### WHAT YOU ARE ASKED TO DO
The data below must be repeated exactly. Leave nothing out.
++++ DATA FOR ANALYSIS
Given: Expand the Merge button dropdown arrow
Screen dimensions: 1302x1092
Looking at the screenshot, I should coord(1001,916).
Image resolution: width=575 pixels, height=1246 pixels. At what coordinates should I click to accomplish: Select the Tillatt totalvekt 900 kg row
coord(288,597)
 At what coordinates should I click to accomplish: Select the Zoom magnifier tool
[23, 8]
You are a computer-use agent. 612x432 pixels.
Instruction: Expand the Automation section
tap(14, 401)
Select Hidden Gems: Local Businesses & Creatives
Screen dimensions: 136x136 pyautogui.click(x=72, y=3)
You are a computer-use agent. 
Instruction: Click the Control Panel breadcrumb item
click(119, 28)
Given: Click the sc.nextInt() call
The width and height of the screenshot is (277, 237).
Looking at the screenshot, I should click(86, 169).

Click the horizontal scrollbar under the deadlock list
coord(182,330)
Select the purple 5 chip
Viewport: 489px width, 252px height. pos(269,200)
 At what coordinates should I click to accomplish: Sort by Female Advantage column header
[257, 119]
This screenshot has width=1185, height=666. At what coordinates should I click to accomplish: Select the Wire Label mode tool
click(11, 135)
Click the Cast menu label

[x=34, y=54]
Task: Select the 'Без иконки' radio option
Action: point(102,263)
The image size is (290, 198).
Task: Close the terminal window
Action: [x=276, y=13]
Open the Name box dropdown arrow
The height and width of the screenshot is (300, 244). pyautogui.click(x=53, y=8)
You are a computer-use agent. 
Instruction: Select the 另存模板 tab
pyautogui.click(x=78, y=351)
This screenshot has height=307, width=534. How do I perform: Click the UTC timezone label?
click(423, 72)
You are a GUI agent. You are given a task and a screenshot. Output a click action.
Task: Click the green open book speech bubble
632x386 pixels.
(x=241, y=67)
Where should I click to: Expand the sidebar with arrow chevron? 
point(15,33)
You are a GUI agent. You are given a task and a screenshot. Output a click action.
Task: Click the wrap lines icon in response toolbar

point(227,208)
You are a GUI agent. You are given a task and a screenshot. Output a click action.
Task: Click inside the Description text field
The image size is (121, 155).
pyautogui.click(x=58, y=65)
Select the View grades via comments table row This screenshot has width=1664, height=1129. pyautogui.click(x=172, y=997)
++++++++
### EXPECTED ANSWER
Given: Expand the Merge button dropdown arrow
Screen dimensions: 1302x1092
Looking at the screenshot, I should coord(1001,916).
Image resolution: width=575 pixels, height=1246 pixels. At what coordinates should I click to accomplish: Select the Tillatt totalvekt 900 kg row
coord(288,597)
 At what coordinates should I click to accomplish: Select the Zoom magnifier tool
[23, 8]
You are a computer-use agent. 612x432 pixels.
Instruction: Expand the Automation section
tap(14, 401)
Select Hidden Gems: Local Businesses & Creatives
Screen dimensions: 136x136 pyautogui.click(x=72, y=3)
You are a computer-use agent. 
Instruction: Click the Control Panel breadcrumb item
click(119, 28)
Given: Click the sc.nextInt() call
The width and height of the screenshot is (277, 237).
Looking at the screenshot, I should click(86, 169).

Click the horizontal scrollbar under the deadlock list
coord(182,330)
Select the purple 5 chip
Viewport: 489px width, 252px height. pos(269,200)
 At what coordinates should I click to accomplish: Sort by Female Advantage column header
[257, 119]
This screenshot has width=1185, height=666. At what coordinates should I click to accomplish: Select the Wire Label mode tool
click(11, 135)
Click the Cast menu label

[x=34, y=54]
Task: Select the 'Без иконки' radio option
Action: point(102,263)
The image size is (290, 198).
Task: Close the terminal window
Action: [x=276, y=13]
Open the Name box dropdown arrow
The height and width of the screenshot is (300, 244). pyautogui.click(x=53, y=8)
You are a computer-use agent. 
Instruction: Select the 另存模板 tab
pyautogui.click(x=78, y=351)
This screenshot has height=307, width=534. How do I perform: Click the UTC timezone label?
click(423, 72)
You are a GUI agent. You are given a task and a screenshot. Output a click action.
Task: Click the green open book speech bubble
632x386 pixels.
(x=241, y=67)
Where should I click to: Expand the sidebar with arrow chevron? 
point(15,33)
You are a GUI agent. You are given a task and a screenshot. Output a click action.
Task: Click the wrap lines icon in response toolbar

point(227,208)
You are a GUI agent. You are given a task and a screenshot. Output a click action.
Task: Click inside the Description text field
The image size is (121, 155).
pyautogui.click(x=58, y=65)
Select the View grades via comments table row This screenshot has width=1664, height=1129. pyautogui.click(x=172, y=997)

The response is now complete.